Net Promoter Score Considered Harmful (and What UX Professionals Can Do About It)
In 2003, a marketing consultant named Fred Reichheld lit the business world on fire with the Harvard Business Review article The One Number You Need To Grow. He asserted that by asking a single question—a question aimed at determining the organization’s customer’s loyalty—management could take the pulse of their customers’ feelings towards their business. He ended the article with “This number is the one number you need to grow. It’s that simple and that profound.”
It turns out, it’s neither simple nor profound. It doesn’t help businesses grow. It doesn’t even tell the management how loyal the customer is.
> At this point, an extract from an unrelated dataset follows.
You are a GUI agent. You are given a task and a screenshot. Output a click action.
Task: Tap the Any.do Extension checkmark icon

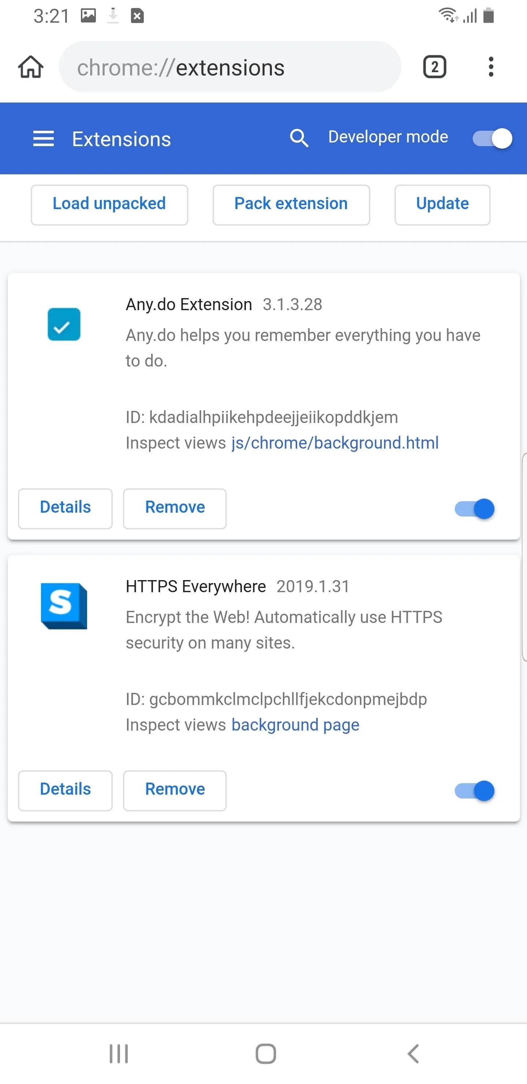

Yet, Net Promoter Score (also known as NPS) meets all the common requirements of a “useful” business metric:
- It’s easy to measure.
- It produces a number you can track.
- It feels legitimate.
Even though NPS has been solidly debunked in many smart research papers, it’s still solidly embedded into many businesses. We hear about companies rolling out new NPS measurement programs every day.
Industry leaders continue to sing NPS’s praises. For example, Stephen Bennett when he was CEO of Intuit: “Every business line now addresses [NPS] as part of their strategic plan; it’s a component of every operating budget; it’s part of every executive’s bonus. We talk about progress on Net Promoter at every monthly operating review.”
Companies like Intuit base their critical decisions on this metric, but the metric isn’t measuring what they think it is. In fact, NPS measures nothing in particular. Let’s unpack how it works to see just how vacuous NPS truly is.
The wacky science behind the NPS formula
One of the crazier things about the Net Promoter Score is how it’s calculated. The inputs come from a simple survey. Respondents are asked a single question: How likely are you to recommend [COMPANY] to a friend or colleague? On an eleven-point scale, with zero marked as Not At All Likely and 10 marked as Extremely Likely, respondents pick a number. (In later versions of the survey, Fred Reichheld suggested people ask a subsequent question about why they gave it that score. We’ll address that second question in a moment.)
Any normal statistician would just report on the mean of all the scores they collected from respondents. For reasons never fully explained, NPS doesn’t like the mean average of the numbers they receive. Instead, they segment the scores into three components:
Any 9s or 10s are considered Promoters.
Any 7s or 8s are considered Passive respondents.
And any score from 6 to 0 is considered a Detractor.
The formula to calculate the score is:
Net Promoter Score = % of Promoter respondents minus % of Detractor respondents
Let’s say we have 10 respondents’ scores. The data is 0, 0, 1, 4, 5, 6, 7, 8, 9, and 10.
The average of these 10 numbers is a 5.
We would calculate the Net Promoter Score as 20% minus 60% or -40.
An average of 5 doesn’t sound good or bad. It’s neutral. However, -40 sounds awful. (Not as awful as -100, but still pretty bad.)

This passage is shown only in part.